(Excerpted records):
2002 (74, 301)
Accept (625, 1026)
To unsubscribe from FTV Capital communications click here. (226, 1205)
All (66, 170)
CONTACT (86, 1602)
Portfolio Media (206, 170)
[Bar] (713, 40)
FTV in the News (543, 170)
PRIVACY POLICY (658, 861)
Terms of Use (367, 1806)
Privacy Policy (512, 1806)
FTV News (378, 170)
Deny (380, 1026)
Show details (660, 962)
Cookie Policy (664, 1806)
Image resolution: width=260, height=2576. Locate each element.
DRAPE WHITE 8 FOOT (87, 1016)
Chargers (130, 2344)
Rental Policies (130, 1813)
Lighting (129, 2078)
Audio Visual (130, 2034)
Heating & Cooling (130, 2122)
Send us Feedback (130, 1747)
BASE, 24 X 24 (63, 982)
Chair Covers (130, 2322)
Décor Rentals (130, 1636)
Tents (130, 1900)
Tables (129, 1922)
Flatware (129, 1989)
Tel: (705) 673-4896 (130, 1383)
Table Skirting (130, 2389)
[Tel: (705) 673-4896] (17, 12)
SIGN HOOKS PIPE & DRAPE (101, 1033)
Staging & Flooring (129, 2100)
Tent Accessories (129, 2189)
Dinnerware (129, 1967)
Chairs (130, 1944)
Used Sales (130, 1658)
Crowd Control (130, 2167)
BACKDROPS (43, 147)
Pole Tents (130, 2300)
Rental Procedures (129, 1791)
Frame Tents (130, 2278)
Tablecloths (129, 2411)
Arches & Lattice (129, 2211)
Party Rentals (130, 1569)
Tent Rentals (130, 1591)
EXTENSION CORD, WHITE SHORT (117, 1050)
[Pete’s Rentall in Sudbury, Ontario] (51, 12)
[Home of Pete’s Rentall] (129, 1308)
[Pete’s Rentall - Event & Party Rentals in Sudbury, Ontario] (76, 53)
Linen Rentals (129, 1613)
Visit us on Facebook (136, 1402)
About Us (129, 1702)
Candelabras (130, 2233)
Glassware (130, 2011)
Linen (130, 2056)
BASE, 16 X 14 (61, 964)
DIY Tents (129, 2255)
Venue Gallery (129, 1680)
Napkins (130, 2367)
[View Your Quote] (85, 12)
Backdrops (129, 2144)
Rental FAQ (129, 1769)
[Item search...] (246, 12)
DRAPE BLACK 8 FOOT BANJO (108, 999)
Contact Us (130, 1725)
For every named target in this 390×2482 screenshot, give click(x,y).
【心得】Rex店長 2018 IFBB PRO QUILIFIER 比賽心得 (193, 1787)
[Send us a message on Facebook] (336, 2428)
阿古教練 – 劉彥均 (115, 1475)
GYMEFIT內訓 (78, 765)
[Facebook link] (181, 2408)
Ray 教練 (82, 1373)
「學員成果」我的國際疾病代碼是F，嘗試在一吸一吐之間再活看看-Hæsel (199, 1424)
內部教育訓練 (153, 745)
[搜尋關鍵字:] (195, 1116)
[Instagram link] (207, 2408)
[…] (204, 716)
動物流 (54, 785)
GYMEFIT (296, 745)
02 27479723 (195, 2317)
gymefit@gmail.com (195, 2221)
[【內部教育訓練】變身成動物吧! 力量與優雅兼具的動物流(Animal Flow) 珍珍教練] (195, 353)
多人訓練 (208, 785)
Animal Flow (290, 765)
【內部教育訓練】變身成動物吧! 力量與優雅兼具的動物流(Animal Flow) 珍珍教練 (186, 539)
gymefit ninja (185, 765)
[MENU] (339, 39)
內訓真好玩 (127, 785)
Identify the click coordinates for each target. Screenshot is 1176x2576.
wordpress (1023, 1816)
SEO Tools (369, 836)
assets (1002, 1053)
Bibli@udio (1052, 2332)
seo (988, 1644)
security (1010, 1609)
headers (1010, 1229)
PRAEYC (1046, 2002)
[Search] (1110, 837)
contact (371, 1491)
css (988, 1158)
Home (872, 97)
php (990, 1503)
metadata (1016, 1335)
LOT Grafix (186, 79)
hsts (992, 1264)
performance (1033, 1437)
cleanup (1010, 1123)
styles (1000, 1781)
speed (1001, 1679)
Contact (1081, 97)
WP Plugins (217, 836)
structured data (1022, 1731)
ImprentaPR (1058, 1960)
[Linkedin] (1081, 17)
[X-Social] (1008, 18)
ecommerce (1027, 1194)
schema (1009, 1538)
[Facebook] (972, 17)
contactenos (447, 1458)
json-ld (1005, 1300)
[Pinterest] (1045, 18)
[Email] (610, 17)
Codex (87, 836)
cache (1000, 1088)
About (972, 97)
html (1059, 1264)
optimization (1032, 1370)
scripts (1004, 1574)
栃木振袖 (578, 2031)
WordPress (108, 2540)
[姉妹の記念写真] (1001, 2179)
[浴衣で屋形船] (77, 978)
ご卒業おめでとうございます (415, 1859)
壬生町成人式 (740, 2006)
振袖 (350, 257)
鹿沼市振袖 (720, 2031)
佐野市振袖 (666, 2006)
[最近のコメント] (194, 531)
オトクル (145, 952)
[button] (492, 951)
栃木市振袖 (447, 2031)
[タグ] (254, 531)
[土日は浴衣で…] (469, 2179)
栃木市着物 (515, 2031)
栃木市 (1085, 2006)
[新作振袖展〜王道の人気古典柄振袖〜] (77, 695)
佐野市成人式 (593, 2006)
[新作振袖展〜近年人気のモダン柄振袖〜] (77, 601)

(What is expected):
Once you have read the records above, write them all out exactly.

(Solution to this task):
2002 (74, 301)
Accept (625, 1026)
To unsubscribe from FTV Capital communications click here. (226, 1205)
All (66, 170)
CONTACT (86, 1602)
Portfolio Media (206, 170)
[Bar] (713, 40)
FTV in the News (543, 170)
PRIVACY POLICY (658, 861)
Terms of Use (367, 1806)
Privacy Policy (512, 1806)
FTV News (378, 170)
Deny (380, 1026)
Show details (660, 962)
Cookie Policy (664, 1806)
Image resolution: width=260, height=2576. Locate each element.
DRAPE WHITE 8 FOOT (87, 1016)
Chargers (130, 2344)
Rental Policies (130, 1813)
Lighting (129, 2078)
Audio Visual (130, 2034)
Heating & Cooling (130, 2122)
Send us Feedback (130, 1747)
BASE, 24 X 24 (63, 982)
Chair Covers (130, 2322)
Décor Rentals (130, 1636)
Tents (130, 1900)
Tables (129, 1922)
Flatware (129, 1989)
Tel: (705) 673-4896 (130, 1383)
Table Skirting (130, 2389)
[Tel: (705) 673-4896] (17, 12)
SIGN HOOKS PIPE & DRAPE (101, 1033)
Staging & Flooring (129, 2100)
Tent Accessories (129, 2189)
Dinnerware (129, 1967)
Chairs (130, 1944)
Used Sales (130, 1658)
Crowd Control (130, 2167)
BACKDROPS (43, 147)
Pole Tents (130, 2300)
Rental Procedures (129, 1791)
Frame Tents (130, 2278)
Tablecloths (129, 2411)
Arches & Lattice (129, 2211)
Party Rentals (130, 1569)
Tent Rentals (130, 1591)
EXTENSION CORD, WHITE SHORT (117, 1050)
[Pete’s Rentall in Sudbury, Ontario] (51, 12)
[Home of Pete’s Rentall] (129, 1308)
[Pete’s Rentall - Event & Party Rentals in Sudbury, Ontario] (76, 53)
Linen Rentals (129, 1613)
Visit us on Facebook (136, 1402)
About Us (129, 1702)
Candelabras (130, 2233)
Glassware (130, 2011)
Linen (130, 2056)
BASE, 16 X 14 (61, 964)
DIY Tents (129, 2255)
Venue Gallery (129, 1680)
Napkins (130, 2367)
[View Your Quote] (85, 12)
Backdrops (129, 2144)
Rental FAQ (129, 1769)
[Item search...] (246, 12)
DRAPE BLACK 8 FOOT BANJO (108, 999)
Contact Us (130, 1725)
For every named target in this 390×2482 screenshot, give click(x,y).
【心得】Rex店長 2018 IFBB PRO QUILIFIER 比賽心得 (193, 1787)
[Send us a message on Facebook] (336, 2428)
阿古教練 – 劉彥均 (115, 1475)
GYMEFIT內訓 (78, 765)
[Facebook link] (181, 2408)
Ray 教練 (82, 1373)
「學員成果」我的國際疾病代碼是F，嘗試在一吸一吐之間再活看看-Hæsel (199, 1424)
內部教育訓練 (153, 745)
[搜尋關鍵字:] (195, 1116)
[Instagram link] (207, 2408)
[…] (204, 716)
動物流 (54, 785)
GYMEFIT (296, 745)
02 27479723 (195, 2317)
gymefit@gmail.com (195, 2221)
[【內部教育訓練】變身成動物吧! 力量與優雅兼具的動物流(Animal Flow) 珍珍教練] (195, 353)
多人訓練 (208, 785)
Animal Flow (290, 765)
【內部教育訓練】變身成動物吧! 力量與優雅兼具的動物流(Animal Flow) 珍珍教練 (186, 539)
gymefit ninja (185, 765)
[MENU] (339, 39)
內訓真好玩 (127, 785)
Identify the click coordinates for each target. Screenshot is 1176x2576.
wordpress (1023, 1816)
SEO Tools (369, 836)
assets (1002, 1053)
Bibli@udio (1052, 2332)
seo (988, 1644)
security (1010, 1609)
headers (1010, 1229)
PRAEYC (1046, 2002)
[Search] (1110, 837)
contact (371, 1491)
css (988, 1158)
Home (872, 97)
php (990, 1503)
metadata (1016, 1335)
LOT Grafix (186, 79)
hsts (992, 1264)
performance (1033, 1437)
cleanup (1010, 1123)
styles (1000, 1781)
speed (1001, 1679)
Contact (1081, 97)
WP Plugins (217, 836)
structured data (1022, 1731)
ImprentaPR (1058, 1960)
[Linkedin] (1081, 17)
[X-Social] (1008, 18)
ecommerce (1027, 1194)
schema (1009, 1538)
[Facebook] (972, 17)
contactenos (447, 1458)
json-ld (1005, 1300)
[Pinterest] (1045, 18)
[Email] (610, 17)
Codex (87, 836)
cache (1000, 1088)
About (972, 97)
html (1059, 1264)
optimization (1032, 1370)
scripts (1004, 1574)
栃木振袖 (578, 2031)
WordPress (108, 2540)
[姉妹の記念写真] (1001, 2179)
[浴衣で屋形船] (77, 978)
ご卒業おめでとうございます (415, 1859)
壬生町成人式 (740, 2006)
振袖 (350, 257)
鹿沼市振袖 (720, 2031)
佐野市振袖 (666, 2006)
[最近のコメント] (194, 531)
オトクル (145, 952)
[button] (492, 951)
栃木市振袖 (447, 2031)
[タグ] (254, 531)
[土日は浴衣で…] (469, 2179)
栃木市着物 (515, 2031)
栃木市 (1085, 2006)
[新作振袖展〜王道の人気古典柄振袖〜] (77, 695)
佐野市成人式 (593, 2006)
[新作振袖展〜近年人気のモダン柄振袖〜] (77, 601)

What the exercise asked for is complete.